**Texto fornecido**
════════

Quem poderia resistir a se deixar levar pelo mar?
Esse roteiro marca o primeiro Rolé Virtual, uma série de roteiros pensados para valorizar vistas e trajetos pouco possíveis de serem feitos no formato dos nossos Rolés caminhantes. Se por hora não podemos andar por aí, vamos ver outros ângulos da cidade nesse formato virtual! E começamos com uma visita pelo tempo e espaço que nos apresenta a relação da cidade do Rio com o Mar!

════════

**Dados brutos**
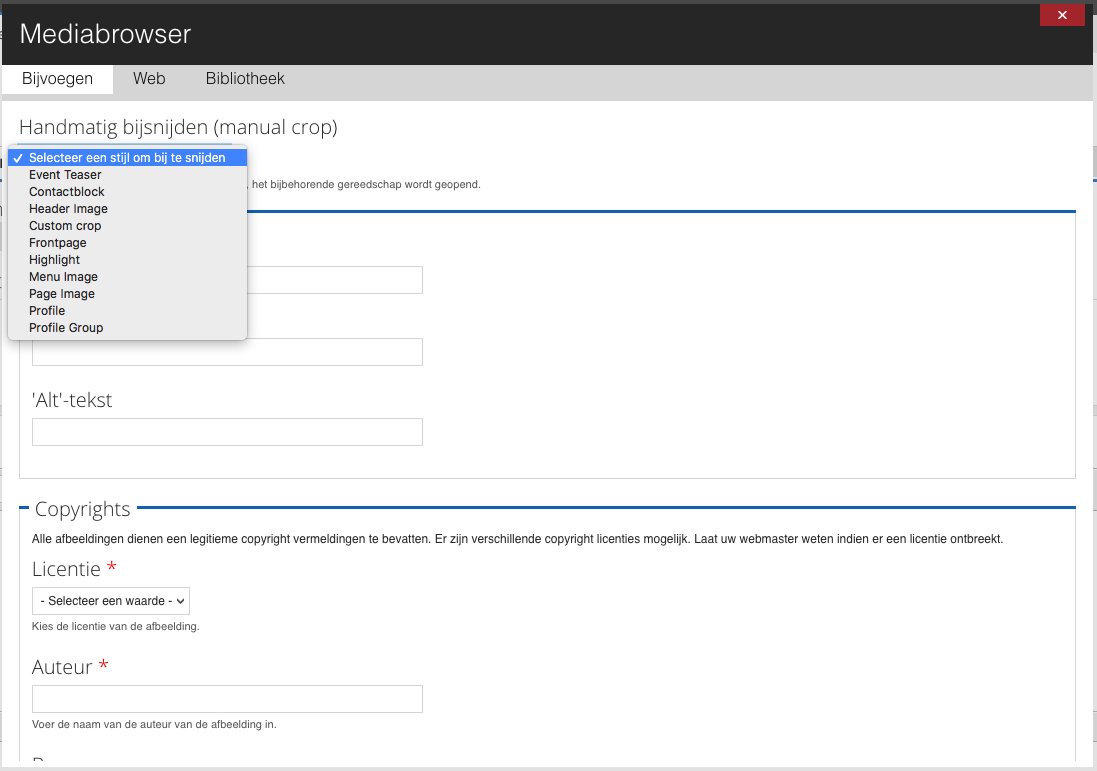Choose Event Teaser crop style
The width and height of the screenshot is (1097, 771).
tap(65, 175)
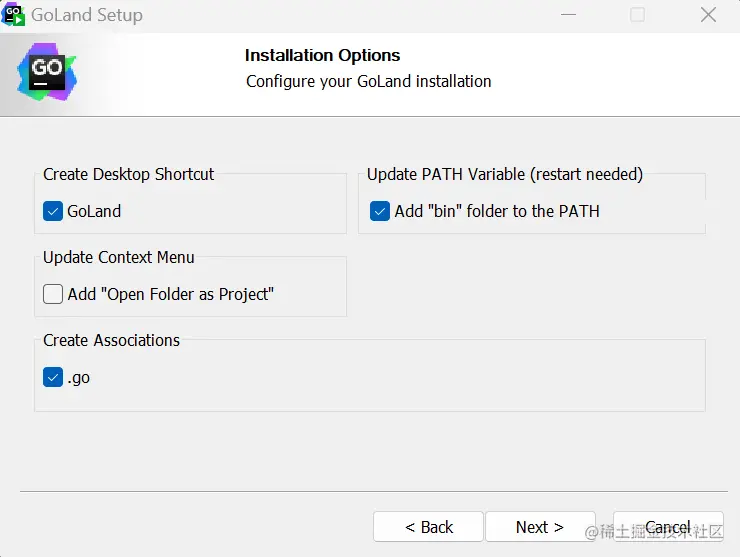Disable the Add "bin" folder to PATH checkbox

tap(380, 211)
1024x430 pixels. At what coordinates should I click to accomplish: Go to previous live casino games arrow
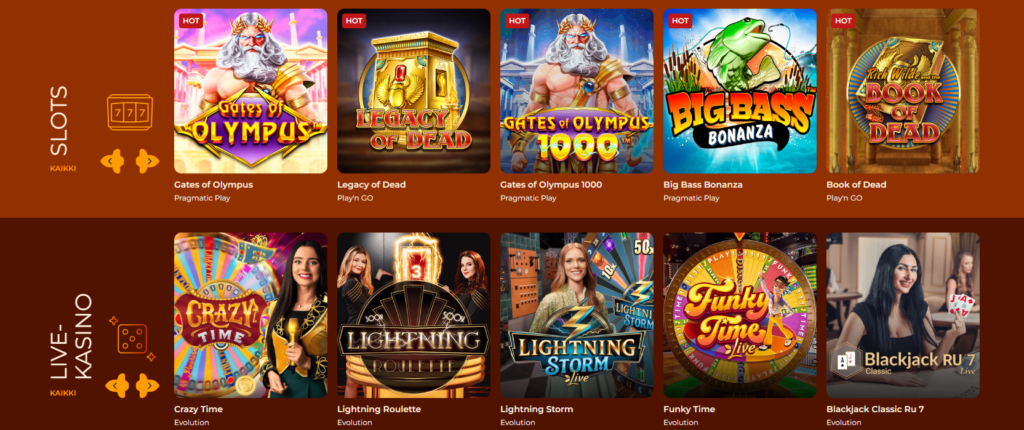click(x=116, y=385)
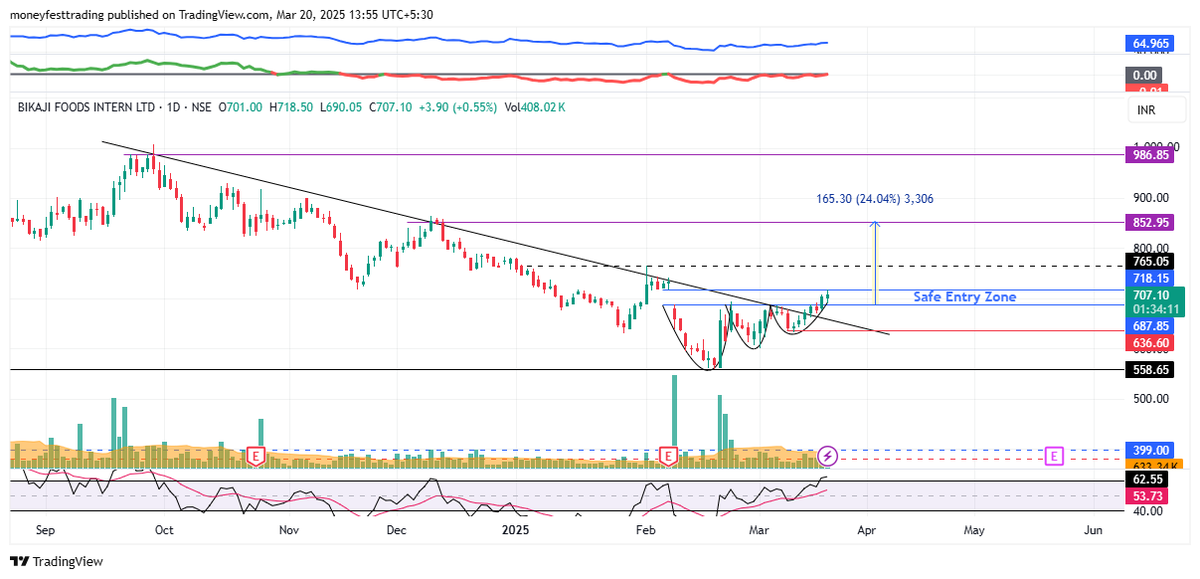Open the 1D timeframe selector
This screenshot has width=1200, height=579.
176,106
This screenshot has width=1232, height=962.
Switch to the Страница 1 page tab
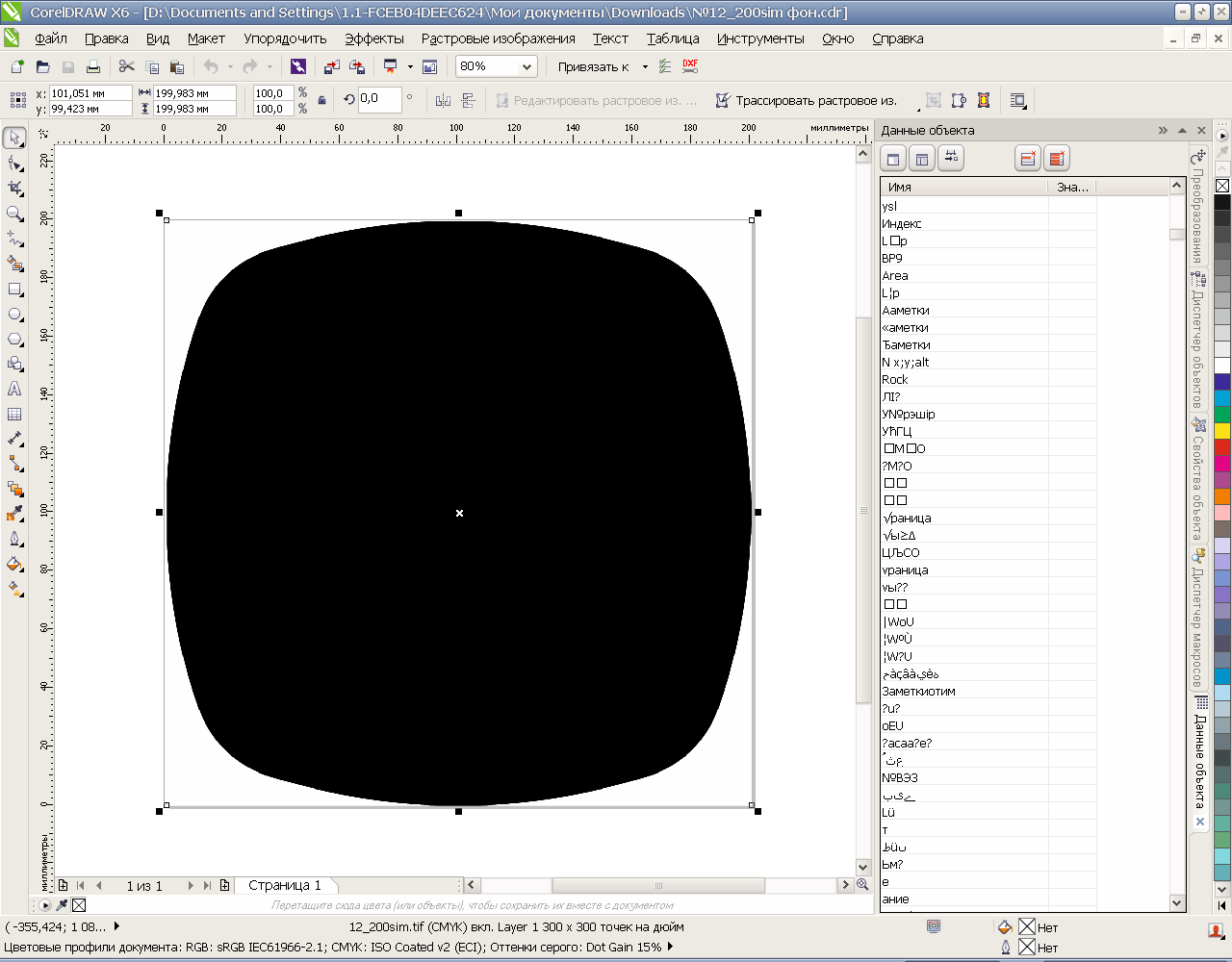pyautogui.click(x=284, y=885)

════════

**Ações a realizar**
a. Quais palavras do texto sobre o Rolé Virtual começam com letra maiúscula sem estar no início de uma frase? Liste todas na ordem em que aparecem.
b. Dê a continuação do texto sobre o Rolé Virtual a partir da última frase apresentada.

**Resultados esperados**
a. Rolé, Virtual, Rolés, Rio, Mar

b.
Nas lembranças da cidade conhecida como Rio de Janeiro, há uma testemunha constante: a Baía de Guanabara. Considerada uma das mais abrigadas do mundo, foi uma das principais formas de acesso à cidade, sendo também local de batalhas, comércio, vida social... Situá-la apenas como testemunha da história talvez seja ainda injusto. Mais apropriado seria tratá-la como protagonista. É nesta baía que a cidade nasce e é nomeada; foi ainda palco de incontáveis episódios; ao longo dos séculos, foi (e ainda o é) espaço fundamental para a dinâmica social da cidade. A Baía de Guanabara é um dos símbolos mais fortes do Rio de Janeiro. Sua paisagem e a sua natureza exuberante foram descritas entusiasticamente por viajantes, pintores, poetas, estudiosos e por tantos anônimos admiradores.
Crédito da imagem: Panorama de dt. Christophe. Leon Jean Baptiste Sabatier. 183- . Coleção Museu Histórico Nacional.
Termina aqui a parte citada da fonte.